Le frodi scoperte dai Reparti in danno del bilancio nazionale e comunitario sono state pari a circa 103 mila euro, mentre si attestano su circa 217 mila euro quelle nel settore della spesa previdenziale, assistenziale e sanitaria, con un numero di soggetti denunciati complessivamente pari a 47 e con sequestri per oltre 20 mila euro. Tra i controlli in materia di prestazioni sociali agevolate, a seguito dell’introduzione del “reddito di cittadinanza”, il Corpo ha realizzato uno specifico dispositivo operativo volto al contrasto dei fenomeni di illecita apprensione del beneficio a tutela di coloro che hanno reale necessità di usufruire del sussidio. Gli interventi eseguiti hanno consentito di denunciare all’Autorità Giudiziaria 36 soggetti per le ipotesi di reato previste dalla normativa di settore. Nell’ambito dei Piani operativi finalizzati alla tutela della regolarità della spesa previdenziale e sanitaria, i Reparti hanno portato a termine, in totale, 60 interventi, segnalando all’Autorità Giudiziaria 9 persone. Passando, più in generale, al settore della tutela della legalità nella Pubblica Amministrazione, sono state denunciate 48 persone per reati in materia di appalti, corruzione e altri delitti contro la Pubblica Amministrazione.

Riciclaggio e criminalità organizzata

Nel corso del 2020, invece, con riferimento ai risultati conseguiti in applicazione della normativa antimafia, sono stati sottoposti ad accertamenti patrimoniali 20 soggetti, ed ammonta a circa 14 milioni di euro il valore dei sequestri proposti all’Autorità Giudiziaria. 4 Sono stati eseguiti 503 accertamenti a seguito di richieste pervenute dai Prefetti della Repubblica, riferiti alle verifiche funzionali al rilascio della documentazione antimafia. In materia di repressione del riciclaggio dei capitali illeciti sono stati eseguiti 19 interventi di polizia giudiziaria, da cui è scaturita la denuncia all’Autorità Giudiziaria di 20 persone per i reati di riciclaggio e auto-riciclaggio. Il valore del riciclaggio accertato si è attestato oltre gli 8,2 milioni di euro, mentre sono stati effettuati sequestri su ordine della magistratura per oltre 5,4 milioni di euro. Sono stati, poi, eseguiti ai confini terrestri controlli volti a verificare il rispetto delle norme sulla circolazione transfrontaliera di valuta da parte dei soggetti in entrata e/o uscita dal territorio nazionale con scoperta di illecite movimentazioni per oltre 7,5 milioni di euro e accertamento di 199 violazioni. Con particolare riguardo al campo dei reati fallimentari sono stati effettuati 20 interventi e denunciate 36 persone.

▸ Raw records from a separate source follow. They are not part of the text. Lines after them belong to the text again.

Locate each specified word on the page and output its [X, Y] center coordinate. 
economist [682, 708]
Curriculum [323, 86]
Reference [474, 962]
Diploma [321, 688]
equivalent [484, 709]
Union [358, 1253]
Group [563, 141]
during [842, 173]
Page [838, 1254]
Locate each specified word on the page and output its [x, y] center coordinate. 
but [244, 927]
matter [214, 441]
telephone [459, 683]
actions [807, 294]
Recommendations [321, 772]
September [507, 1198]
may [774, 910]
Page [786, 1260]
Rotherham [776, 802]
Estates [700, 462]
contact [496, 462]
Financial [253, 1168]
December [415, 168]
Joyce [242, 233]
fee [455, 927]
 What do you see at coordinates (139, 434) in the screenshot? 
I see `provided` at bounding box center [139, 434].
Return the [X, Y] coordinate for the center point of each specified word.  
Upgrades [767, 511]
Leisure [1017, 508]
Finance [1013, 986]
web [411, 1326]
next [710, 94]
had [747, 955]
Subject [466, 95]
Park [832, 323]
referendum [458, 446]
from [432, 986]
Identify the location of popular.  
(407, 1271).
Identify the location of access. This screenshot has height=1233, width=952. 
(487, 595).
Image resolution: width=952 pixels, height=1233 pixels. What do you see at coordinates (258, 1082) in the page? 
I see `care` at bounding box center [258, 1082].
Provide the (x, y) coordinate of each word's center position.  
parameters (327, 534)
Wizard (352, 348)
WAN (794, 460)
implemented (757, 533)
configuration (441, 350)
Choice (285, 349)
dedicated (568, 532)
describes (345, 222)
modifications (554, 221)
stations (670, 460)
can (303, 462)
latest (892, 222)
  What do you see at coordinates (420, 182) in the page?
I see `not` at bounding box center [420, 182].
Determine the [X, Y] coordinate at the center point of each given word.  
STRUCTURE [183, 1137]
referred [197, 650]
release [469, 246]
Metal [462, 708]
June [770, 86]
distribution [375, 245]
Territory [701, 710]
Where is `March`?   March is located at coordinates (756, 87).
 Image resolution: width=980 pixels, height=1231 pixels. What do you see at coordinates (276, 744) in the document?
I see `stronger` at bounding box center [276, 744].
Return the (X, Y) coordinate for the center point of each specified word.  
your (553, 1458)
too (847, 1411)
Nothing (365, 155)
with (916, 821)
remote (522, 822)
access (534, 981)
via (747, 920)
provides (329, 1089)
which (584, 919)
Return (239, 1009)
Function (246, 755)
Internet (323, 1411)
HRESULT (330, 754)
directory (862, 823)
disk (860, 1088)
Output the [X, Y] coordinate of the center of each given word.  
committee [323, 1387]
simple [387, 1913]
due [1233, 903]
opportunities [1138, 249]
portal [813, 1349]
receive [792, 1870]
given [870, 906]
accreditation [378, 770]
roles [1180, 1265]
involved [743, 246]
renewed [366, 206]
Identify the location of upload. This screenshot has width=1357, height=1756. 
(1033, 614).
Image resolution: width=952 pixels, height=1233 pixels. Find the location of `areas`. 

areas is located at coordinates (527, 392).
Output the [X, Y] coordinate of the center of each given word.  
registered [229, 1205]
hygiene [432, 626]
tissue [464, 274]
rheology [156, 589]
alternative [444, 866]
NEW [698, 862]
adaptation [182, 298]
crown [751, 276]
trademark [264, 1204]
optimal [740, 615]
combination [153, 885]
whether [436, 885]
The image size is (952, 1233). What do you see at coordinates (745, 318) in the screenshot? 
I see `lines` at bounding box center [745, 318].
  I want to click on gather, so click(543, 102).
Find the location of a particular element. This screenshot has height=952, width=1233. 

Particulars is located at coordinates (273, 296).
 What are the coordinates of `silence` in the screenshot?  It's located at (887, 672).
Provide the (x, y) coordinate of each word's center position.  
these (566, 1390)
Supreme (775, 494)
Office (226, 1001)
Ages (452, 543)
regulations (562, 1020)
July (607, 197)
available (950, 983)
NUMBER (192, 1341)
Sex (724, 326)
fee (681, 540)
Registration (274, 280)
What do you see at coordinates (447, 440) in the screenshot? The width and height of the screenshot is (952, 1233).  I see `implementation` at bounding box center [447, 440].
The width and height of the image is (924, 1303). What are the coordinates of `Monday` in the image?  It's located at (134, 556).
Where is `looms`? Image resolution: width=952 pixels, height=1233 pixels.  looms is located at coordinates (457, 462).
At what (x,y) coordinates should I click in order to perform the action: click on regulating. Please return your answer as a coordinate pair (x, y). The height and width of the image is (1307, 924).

Traffico di sostanze stupefacenti

Nel corso del 2020, sul versante del contrasto ai traffici illeciti, la Guardia di Finanza ha proceduto al sequestro, complessivamente, di oltre 327 chilogrammi di sostanze stupefacenti di cui 325,2 chilogrammi tra hashish e marijuana. Le indagini antidroga hanno portato alla verbalizzazione complessiva di 96 persone, di cui 37 denunciate (10 arrestate) e 59 segnalate al Prefetto.